> **Fragmento del texto**:
1.
Es difícil responder a esta pregunta por fuera de las dinámicas reales de las izquierdas y de los sujetos que deberían renovar la “tradición de izquierda”. En mi opinión, no es posible pensar una actualización tout court de los amplios debates y discusiones que Altamirano trata en el libro en las condiciones del mundo actual. La propia idea de pueblo es hoy problemática —al menos en el sentido de los años 50, 60 ó 70—. Aunque sigue habiendo obreros y sindicatos, la clásica interpelación obrera parece arar en el desierto (y creo que decir que ahora hay una pluralidad de sujetos no resuelve mucho las cosas). Así, el propio clivaje izquierda/derecha encuentra cada vez más problemas. No creo que tenga sentido seguir pensando qué hacer con el peronismo, a menudo ello conduce a “hacerse peronista” (o kirchnerista), a veces a partir de tardíos “descubrimientos” del peronismo.

> **Tarea escrita**:
Responde según el fragmento:
(a) ¿Qué idea señala como hoy problemática?
(b) ¿Qué parece hacer la clásica interpelación obrera?
(c) ¿A qué conduce a menudo seguir pensando qué hacer con el peronismo?
Los datos son un material independiente del fragmento.

> **Datos guardados**:

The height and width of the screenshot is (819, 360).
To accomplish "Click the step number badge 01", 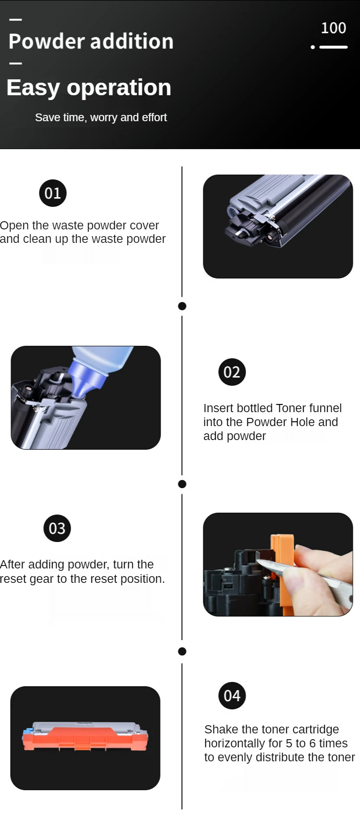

> **Resultado**:
(a) La propia idea de pueblo, al menos en el sentido de los años 50, 60 o 70.
(b) Parece arar en el desierto.
(c) A "hacerse peronista" (o kirchnerista).